I think that no problem only of mock , but a design of code. You never expose internal package to client layer and when create type alias to loggin.Func you translate problem to other layers and impact to mock or in future when expose one struct or function important to client perform one unit test. So,with approach you even double translating. Second suggestion do you move logging internal package out internal package and this can use by client and internal package, this is the same approach in package net/http (https://github.com/golang/go/blob/master/src /net/http/internal/chunked.go) package internal contains HTTP internals shared by only net/http and net/http/httputil What do you think about move logging and other functions out of internal package ?

Making the logging package public sounds ok.

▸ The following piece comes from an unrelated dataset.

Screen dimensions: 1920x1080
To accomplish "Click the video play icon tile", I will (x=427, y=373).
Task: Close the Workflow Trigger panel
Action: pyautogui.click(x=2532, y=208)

That would mean moving it from go-dqlite/internal/logging to go-dqlite/logging, keeping the type aliases declared in go-dqlite/logging for convenience and backward-compatibility.

I would like create a PR to move go-dqlite/internal/logging to go-dqlite/logging, can i create?

About the other functions I'm not sure, we'd need to check on a case-by-case basis. Perhaps making a list of these function would be a good first step.

List of external dependencies of internal package

package: protocol (go-dqlite/internal/protocol)

Functions: - protocol.DialFunc (using in go-dqlite/client/client.go) - protocol.NewInmemNodeStore (using in go-dqlite/client/store.go)

Interfaces:

  • protocol.NodeStore (using in go-dqlite/client/store.go)

Structs:

  • protocol.NodeInfo (using in go-dqlite/client/store.go)
  • protocol.InmemNodeStore (using in go-dqlite/client/store.go)

Enumerations Types:

  • protocol.NodeRole (using in go-dqlite/client/store.go)

Dependencies without problems:

package: driver (go-dqlite/driver)

  • type Error = protocol.Error * Error implements error interface, so other functions or struct do use error native interface of go.

package: client (go-dqlite/client)

  • const Voter, Standby and Spare * in file constants.go do you have const with reference internal package, but expose with primite int to the client.

Dependencies with questions: package: driver (go-dqlite/driver)

  • var ErrNoAvailableLeader = protocol.ErrNoAvailableLeader - This is a public variable and expose out of package, but client should not use, suggestion this error is just called by internal function Open in App struct (app.go), but why you don't check error direct of internal package ?
if cause != protocol.ErrNoAvailableLeader {
  return nil, err
}

can we check this list , what do you think ?

Thanks for the detailed information. I trust that this list is mostly complete.

If you wish to work on this, I'd suggest to do it one step at a time with a series of Pull Requests. For example the first PR could move go-dqlite/internal/logging to go-dqlite/logging. The second PR could move just the necessary parts of go-dqlite/internal/protocol to go-dqlite/protocol. And so on.

Doing all this little by little makes it easier for us to review and for you to not go too far without feedback, with the risk of wasting time.

freeekanayaka avatar Sep 16 '22 11:09 freeekanayaka

@freeekanayaka i created a PR with part of solutions (only move logging package in this moment), i will create a second to other packages. I created a suggestion of code in another branch but it is a breaking change, because all client would need change import to go-dqlite/logging to me is sounds best solutions, but its a breaking change =/ ( https://github .com/vianaddsv/go-dqlite/tree/logging-out-of-internal-package-breaking-change)

vianaddsv avatar Sep 25 '22 16:09 vianaddsv

@vianaddsv why not create an alias type in client package that points to the new logging package? That way you wouldn't need to change as much code?

SimonRichardson avatar Sep 25 '22 16:09 SimonRichardson

@vianaddsv why not create an alias type in client package that points to the new logging package? That way you wouldn't need to change as much code?

I think that's effectively what is already in place in his branch. The alias types in the client package were aliasing the internal version of the package, and they are now aliasing the public one. I don't see a breakage in backward compatibility.